Moore's harrowing account of his mother's death just about did me in. How could people be so callous toward his mother, and toward him, when they were in such trouble? He talks about the encouragement of all kinds of meanness and cruelty among the middle Americans where he comes from, and it's very distressing to think about. He mentions how beating up on kids was so routine as not even to be discussed except in terms of how good it was for their character.
The townspeople were vile to the anti-Vietnam protesters in Madison, where Terry and I were in the 60's, and hospital personnel refused to treat people coming into the emergency rooms who had been beaten up by the cops. I think again about how vulnerable I felt then to the waves of hatred directed at us in the university community from everyday people. It was awful to feel that way when we were young and in our own country. And this was one of the big reasons we left in '71, not to return until '85. Moore brings all those unwelcome memories back.
But enough. let's look at some pix instead:
Sarah of Adventures in Mediocrity has a posting on bumper stickers and other messages on automobile rear ends. Here is our car:
A friend gave us that sticker, because those are Terry's initials. Paulo's is our favorite Italian restaurant on the island and is run by a true temperamental chef from Emilia Romagna. He keeps threatening to leave for New York City or back to Italy. For years he has been making this threat, so I guess we are pretty safe in assuming he will stick around.
This pretty butterfly has been gathering nectar from the oregano blossoms. I don't know what it's called.

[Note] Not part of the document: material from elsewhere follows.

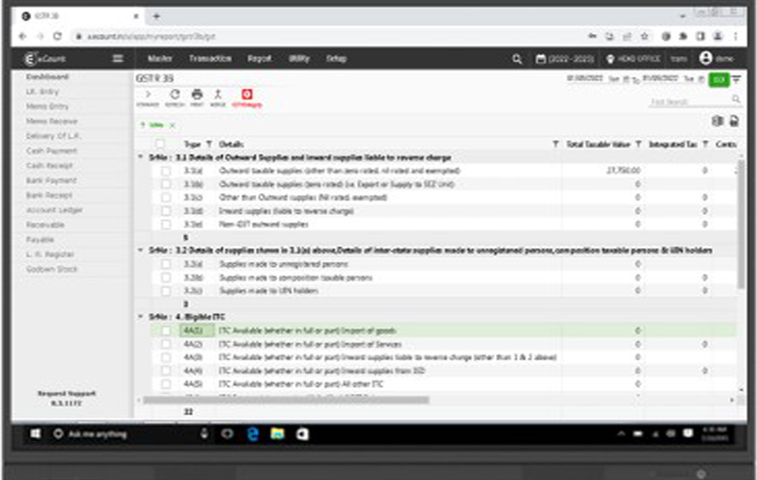The width and height of the screenshot is (757, 480).
Task: Collapse the 3.1 Outward Supplies group
Action: click(139, 158)
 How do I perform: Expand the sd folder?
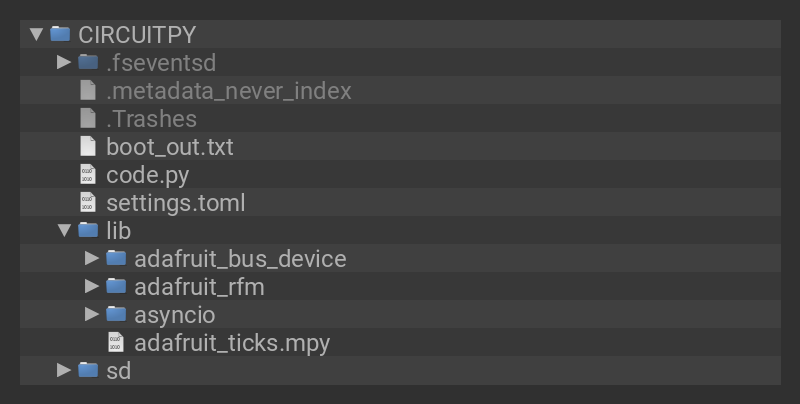pyautogui.click(x=65, y=370)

This purple orchid was here when we moved in. I have one big pot of it plus the plant that is blossoming now that grows on a native fern in the backyard. This flower is radiant. Be sure to look at the enlargement.
I see that the New York Review of Books is trying to boost their readership with porn. Since we live in a porn-saturated society, I enjoy avoiding porn when I can. What do you think? Is this porn sufficiently high class and "artistic" to earn the label of "erotica?" Wells Towers little moralistic tales are good, though.

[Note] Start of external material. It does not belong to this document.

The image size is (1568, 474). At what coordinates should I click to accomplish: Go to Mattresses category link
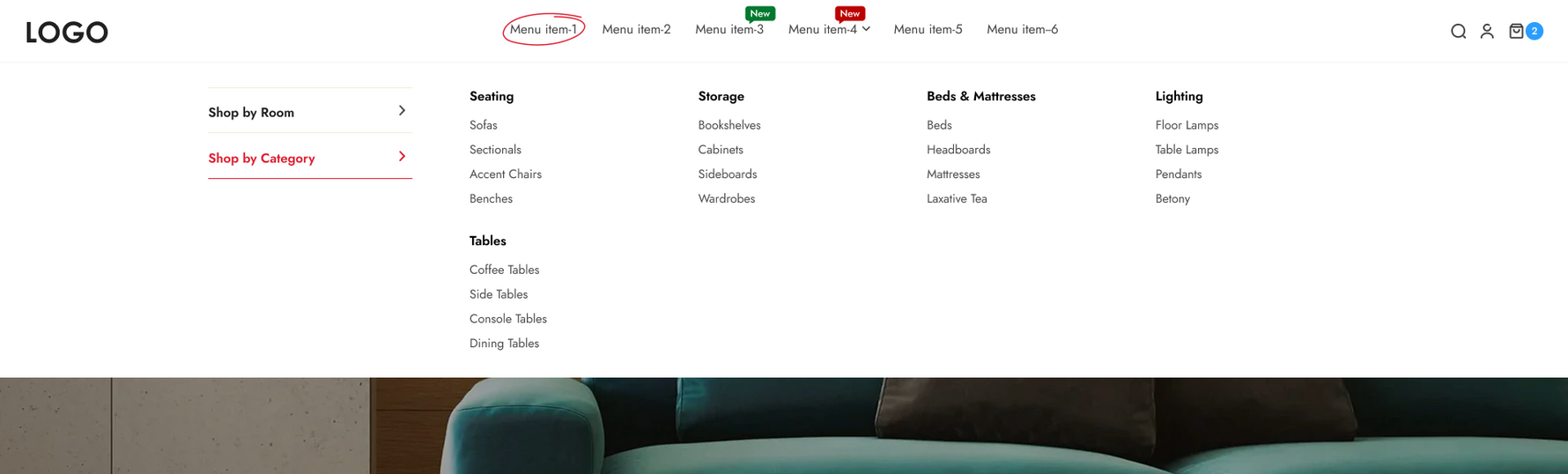tap(952, 174)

nybooks NY Review of Books Three new stories by Wells Tower, with paintings by John Currin http://j.mp/pLBeZ9
Correction: After reflection, I think both the stories and the pictures are repulsive.
Furthermore, the nudge and wink at the supposedly sophisticated NYRB readership puts me off. Check out that Norman Rockwell style of porn. And the stories are similarly ridiculous in their hyperrealism and ludicrousness. Meh!

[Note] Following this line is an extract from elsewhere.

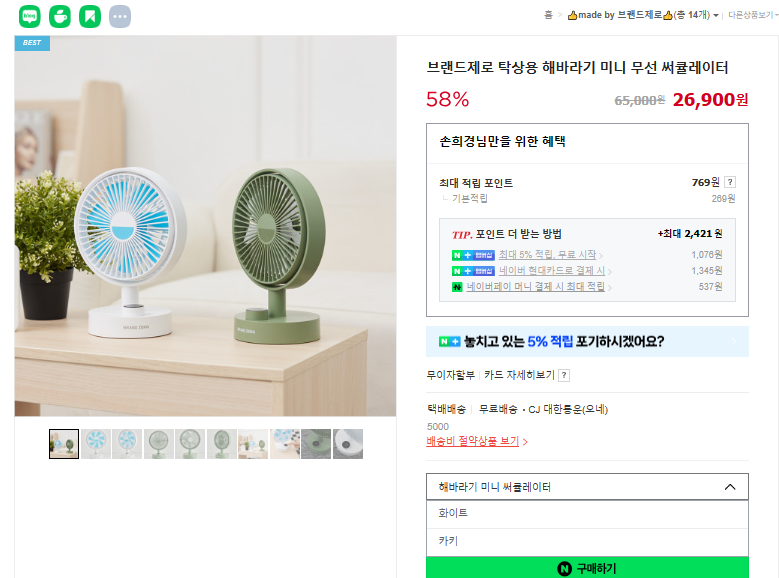Share product via Naver Cafe icon

pos(60,16)
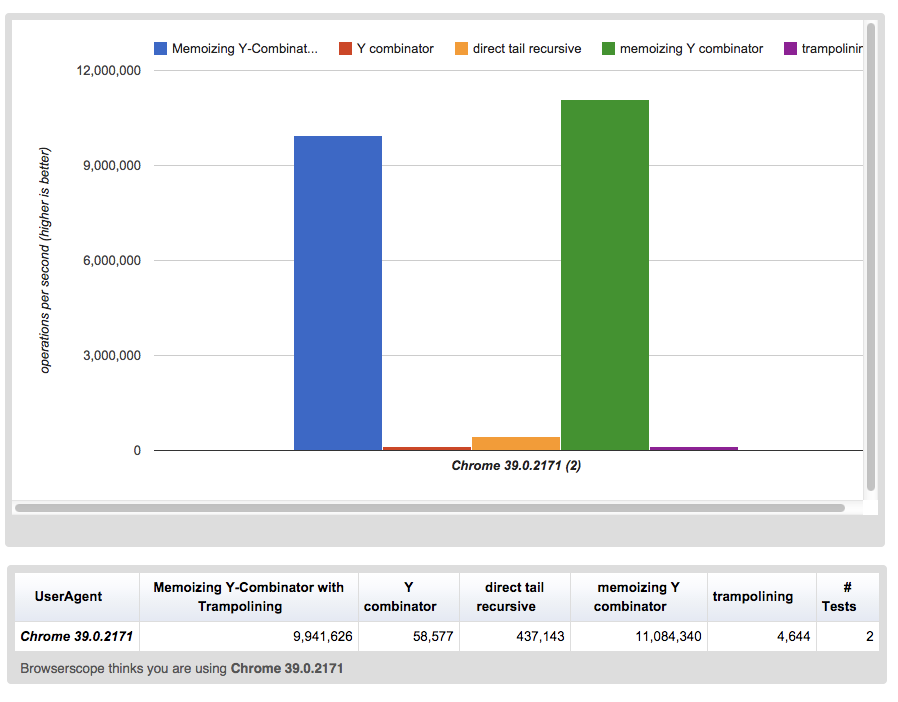
Task: Click the chart's horizontal scrollbar
Action: 430,508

Gertrude Atherton's novel, Black Oxen, was made into a silent film, which is quite fascinating to watch. Clara Bow appears in it as the original flapper of the movies. I like the music someone added, too. Like the novel, this is not great art, but there is something fresh about it even so. Parts of the film have been lost, alas.
A mysterious woman appears.
Clara Bow as the Flapper makes a scene in a restaurant.
Zero people showed up for my computer class, so I get the message. I walked into the classroom, and a social worker there said, "Oh, you have a class? I didn't know about it." At the front desk, the woman said, "No one has signed up for your class." This is something the social worker at the transition facility should have seen to. I went in the back to the supervisor's office. He was not there, and no one seemed to know where he was. Am I getting a message? This is the first class I was supposed to teach to people coming out of prison.
I am not naive, and I know what is going on. One of these days I might level about it, but not yet.